L’uomo che ha ucciso Cleria aveva anticipato il suo intento sui social, ma nessuno è intervenuto. Si può dire che quel silenzio sia una seconda violenza, invisibile, ma altrettanto devastante?
«Intorno alla violenza reale ce ne sono tante altre che agiscono in modo silenzioso e, non per questo, meno doloroso. Penso, ad esempio, al silenzio che spesso circonda la vittima e, ancora, alla colpevolizzazione secondaria: quel processo per cui la società finisce per far sentire la donna responsabile della violenza subìta. Ma esiste anche una violenza più strutturale, come si è verificato in questo terribile femminicidio: la sottovalutazione dei segnali che molto spesso precedono l’esplosione di violenza. Quei segnali sono delle vere e proprie tappe che, se affrontate con il giusto peso, potrebbero evitare la tragedia finale. Troppe volte assistiamo a episodi in cui l’esplosione della violenza poteva essere prevenuta, ma questo non avviene perché non si presta attenzione a quei segnali premonitori che, ormai, conosciamo bene grazie al lavoro dei centri antiviolenza. La responsabilità collettiva, in questi casi, è enorme: quando restiamo in silenzio e non interveniamo, partecipiamo a quella rete di violenze invisibili che continua a circondare le donne».

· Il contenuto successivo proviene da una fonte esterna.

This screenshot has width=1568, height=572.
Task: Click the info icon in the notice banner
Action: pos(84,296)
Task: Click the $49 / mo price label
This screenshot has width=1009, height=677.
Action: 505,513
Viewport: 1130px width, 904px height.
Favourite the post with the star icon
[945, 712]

Nel libro “L’età fragile” lei affronta anche la paura – molto comune tra le donne vittime di violenza – di trasmettere il trauma che hanno subìto ai propri figli. In che modo, invece, un’esperienza così dolorosa può trasformarsi in un bagaglio di forza da consegnare alle generazioni future?

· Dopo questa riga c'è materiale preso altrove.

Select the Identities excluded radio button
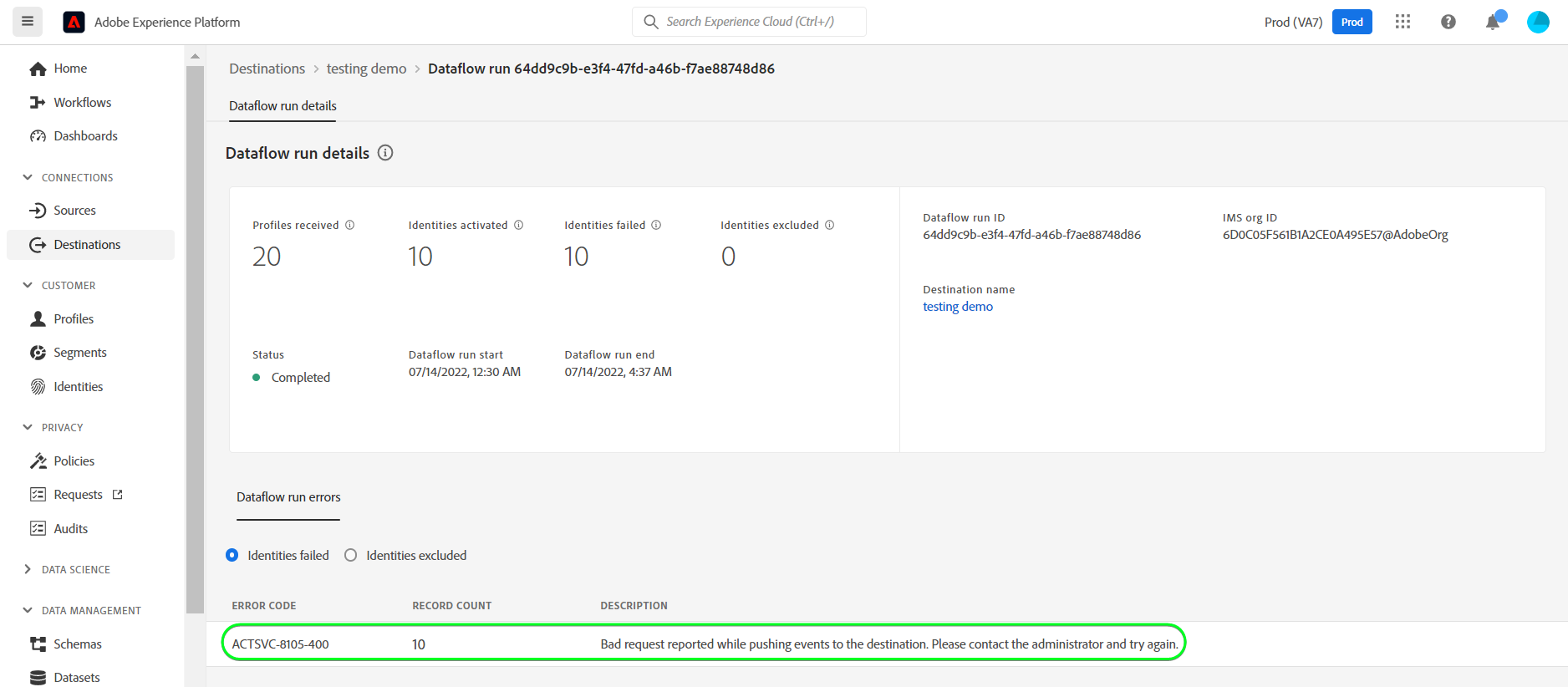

«Penso che il non detto sia sempre un problema, soprattutto nel passaggio da una generazione all’altra. Il dolore taciuto non scompare, ma si trasforma e le esperienze, anche quelle più dolore, non devono mai essere nascoste. Certo, quando si parla con i propri figli e si racconta di un trauma subìto, bisogna saper trovare le parole giuste per raccontare il fatto, ma la rimozione non è mai la strada giusta da percorrere. Il motivo è semplice: ciò che ci portiamo dentro – come madri e donne – passa comunque per vie segrete e misteriose. E questo rappresenta un problema perché non sappiamo come arriva all’altra persona. Per questo ritengo che prendere parola per raccontare la violenza e la paura sia un atto doloroso, ma necessario: il dialogo è l’unica strada che porta alla liberazione».
Si danno spesso consigli alle donne su come prevenire la violenza. Se la sente, invece, di mandare un messaggio agli uomini violenti e alle istituzioni?
«Mandare un messaggio agli uomini violenti mi resta difficile, perché chi sceglie la violenza spesso vive in una dimensione di negazione del proprio disagio. Ma a questo punto direi, senza fare troppi giri di parole: fatevi curare. Alle istituzioni, invece, dico: andate oltre gli impegni formali, le dichiarazioni e le giornate commemorative. Serve una presenza reale, quotidiana e, soprattutto, concreta. Bisogna essere vicini alle donne non solo con le parole, ma con risorse e strumenti che funzionino davvero. Penso, ad esempio, ai braccialetti elettronici che spesso non funzionano come dovrebbero. Ma voglio dire: diamoci una mossa».